=== Begin Enclosure ===

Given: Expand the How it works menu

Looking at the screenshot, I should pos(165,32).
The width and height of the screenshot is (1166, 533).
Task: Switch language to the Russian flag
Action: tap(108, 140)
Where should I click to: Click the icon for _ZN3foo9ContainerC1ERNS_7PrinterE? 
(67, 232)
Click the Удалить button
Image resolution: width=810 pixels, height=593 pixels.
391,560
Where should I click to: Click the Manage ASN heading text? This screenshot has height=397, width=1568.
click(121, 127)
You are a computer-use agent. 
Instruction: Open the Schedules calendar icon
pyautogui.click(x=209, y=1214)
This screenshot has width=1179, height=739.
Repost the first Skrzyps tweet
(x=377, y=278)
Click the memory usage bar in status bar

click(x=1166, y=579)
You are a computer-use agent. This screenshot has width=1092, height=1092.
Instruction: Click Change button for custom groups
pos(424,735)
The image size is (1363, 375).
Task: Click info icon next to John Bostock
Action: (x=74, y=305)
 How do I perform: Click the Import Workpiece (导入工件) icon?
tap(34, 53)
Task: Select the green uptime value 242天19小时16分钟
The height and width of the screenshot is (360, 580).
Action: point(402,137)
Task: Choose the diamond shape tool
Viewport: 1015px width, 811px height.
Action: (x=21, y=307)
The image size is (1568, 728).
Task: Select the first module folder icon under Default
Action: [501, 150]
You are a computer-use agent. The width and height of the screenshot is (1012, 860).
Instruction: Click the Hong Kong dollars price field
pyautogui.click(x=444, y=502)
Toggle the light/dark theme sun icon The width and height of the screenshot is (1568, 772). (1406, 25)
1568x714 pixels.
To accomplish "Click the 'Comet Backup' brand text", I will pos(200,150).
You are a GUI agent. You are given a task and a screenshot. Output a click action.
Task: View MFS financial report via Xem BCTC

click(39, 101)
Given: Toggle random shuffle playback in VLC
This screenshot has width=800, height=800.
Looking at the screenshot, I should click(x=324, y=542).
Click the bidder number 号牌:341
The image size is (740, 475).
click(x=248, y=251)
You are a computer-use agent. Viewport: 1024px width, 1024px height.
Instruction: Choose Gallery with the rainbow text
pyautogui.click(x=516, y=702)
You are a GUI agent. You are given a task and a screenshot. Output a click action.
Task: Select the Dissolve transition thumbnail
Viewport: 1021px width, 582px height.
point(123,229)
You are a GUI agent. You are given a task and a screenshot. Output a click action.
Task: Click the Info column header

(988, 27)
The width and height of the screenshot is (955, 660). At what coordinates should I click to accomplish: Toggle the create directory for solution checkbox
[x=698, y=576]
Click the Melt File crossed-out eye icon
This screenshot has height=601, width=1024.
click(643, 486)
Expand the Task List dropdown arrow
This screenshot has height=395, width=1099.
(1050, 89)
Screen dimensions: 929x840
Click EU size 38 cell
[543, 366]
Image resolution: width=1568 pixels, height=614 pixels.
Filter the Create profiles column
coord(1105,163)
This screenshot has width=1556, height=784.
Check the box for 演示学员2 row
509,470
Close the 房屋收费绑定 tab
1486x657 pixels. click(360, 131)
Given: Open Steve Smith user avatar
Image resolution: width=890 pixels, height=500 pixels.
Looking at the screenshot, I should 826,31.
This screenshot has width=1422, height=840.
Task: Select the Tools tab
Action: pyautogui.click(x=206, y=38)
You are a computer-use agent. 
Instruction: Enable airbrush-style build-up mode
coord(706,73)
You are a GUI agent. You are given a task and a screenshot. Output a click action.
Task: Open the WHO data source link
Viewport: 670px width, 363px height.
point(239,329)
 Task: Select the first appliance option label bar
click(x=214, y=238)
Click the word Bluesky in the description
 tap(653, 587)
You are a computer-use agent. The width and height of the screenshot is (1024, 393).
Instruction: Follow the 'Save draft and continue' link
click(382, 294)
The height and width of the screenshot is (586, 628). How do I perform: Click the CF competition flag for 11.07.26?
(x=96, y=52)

=== End Enclosure ===

Problem statement — The lines above from the one containing "Toggle the light/dark" through the one containing "Given: Toggle random shuffle playback in VLC" are to be set down exactly, and no others.

Completed task —
Toggle the light/dark theme sun icon The width and height of the screenshot is (1568, 772). (1406, 25)
1568x714 pixels.
To accomplish "Click the 'Comet Backup' brand text", I will pos(200,150).
You are a GUI agent. You are given a task and a screenshot. Output a click action.
Task: View MFS financial report via Xem BCTC

click(39, 101)
Given: Toggle random shuffle playback in VLC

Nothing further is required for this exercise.